Like others have said, the price is way over what current market value, which I'd place at around $800. Among vintage US-made vintage drums, Slingerland are the least valued (some would say undervalued, but that's a whole other discussion), and since the seller doesn't bother taking a shot of the ride, crash, and hi-hat cymbals and their stamps (more about that below), it's difficult to determine whether the cymbals add any value or are just more crap that whomever buys these will have to dispose of somehow..
The photos are absolutely terrible, and I'm not talking about focus or lighting, but rather composition, as the drums in the "master shot" are not set up properly and are posed in front of what appears to be a storage locker. Situated as they are among poorly placed accessories, the whole thing looks like a load of clutter that someone just bought for cheap at a storage locker auction, and the seller is another one of those Storage Wars a$$hats looking to "strike it rich". The video is equally as useless.
The "detail" shots show one right thing (the Slingerland badge) but the rest are all the wrong things like sticks, cymbal bags, drum cases (which looks like there are more cases than drums) - things utterly irrelevant to someone interested in a 50-year drum kit.

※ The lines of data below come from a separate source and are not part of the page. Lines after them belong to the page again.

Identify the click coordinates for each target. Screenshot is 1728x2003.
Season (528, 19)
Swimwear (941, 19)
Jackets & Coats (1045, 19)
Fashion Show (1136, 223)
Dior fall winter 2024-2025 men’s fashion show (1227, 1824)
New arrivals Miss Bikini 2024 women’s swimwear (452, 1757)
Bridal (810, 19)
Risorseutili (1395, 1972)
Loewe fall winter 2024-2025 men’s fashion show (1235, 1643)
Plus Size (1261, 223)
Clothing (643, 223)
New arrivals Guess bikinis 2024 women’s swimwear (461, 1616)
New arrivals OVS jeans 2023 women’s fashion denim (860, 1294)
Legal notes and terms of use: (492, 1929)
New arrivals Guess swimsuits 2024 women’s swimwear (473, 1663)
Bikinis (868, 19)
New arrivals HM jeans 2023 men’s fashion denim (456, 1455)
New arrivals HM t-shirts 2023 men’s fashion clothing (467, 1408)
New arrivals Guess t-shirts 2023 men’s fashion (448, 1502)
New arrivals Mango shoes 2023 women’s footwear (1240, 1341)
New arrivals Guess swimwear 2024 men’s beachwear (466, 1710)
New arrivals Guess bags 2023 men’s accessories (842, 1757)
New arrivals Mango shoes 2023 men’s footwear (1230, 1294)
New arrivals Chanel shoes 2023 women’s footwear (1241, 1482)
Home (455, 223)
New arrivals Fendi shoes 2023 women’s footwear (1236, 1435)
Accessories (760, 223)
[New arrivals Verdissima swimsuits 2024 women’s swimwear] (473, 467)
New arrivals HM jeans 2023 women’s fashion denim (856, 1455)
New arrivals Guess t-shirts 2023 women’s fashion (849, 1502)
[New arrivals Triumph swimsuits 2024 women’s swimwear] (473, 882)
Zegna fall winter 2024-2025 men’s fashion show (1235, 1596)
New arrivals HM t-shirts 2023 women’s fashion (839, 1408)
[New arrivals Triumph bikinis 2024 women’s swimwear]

The response given to the question about drum size - "..Mounted Tom - 13" x 10" Snare - 15" x 6 1/4" Floor Tom - 17" x 17" Bass - 20 3/4" x 16"..", reveal the seller to be utterly clueless as to what he is selling, which casts doubt on the whole enterprise since one cannot believe what they are being told about a particular thing if the person doing the telling has no idea as to what they are talking about.
And that, my friends, is why these haven't sold.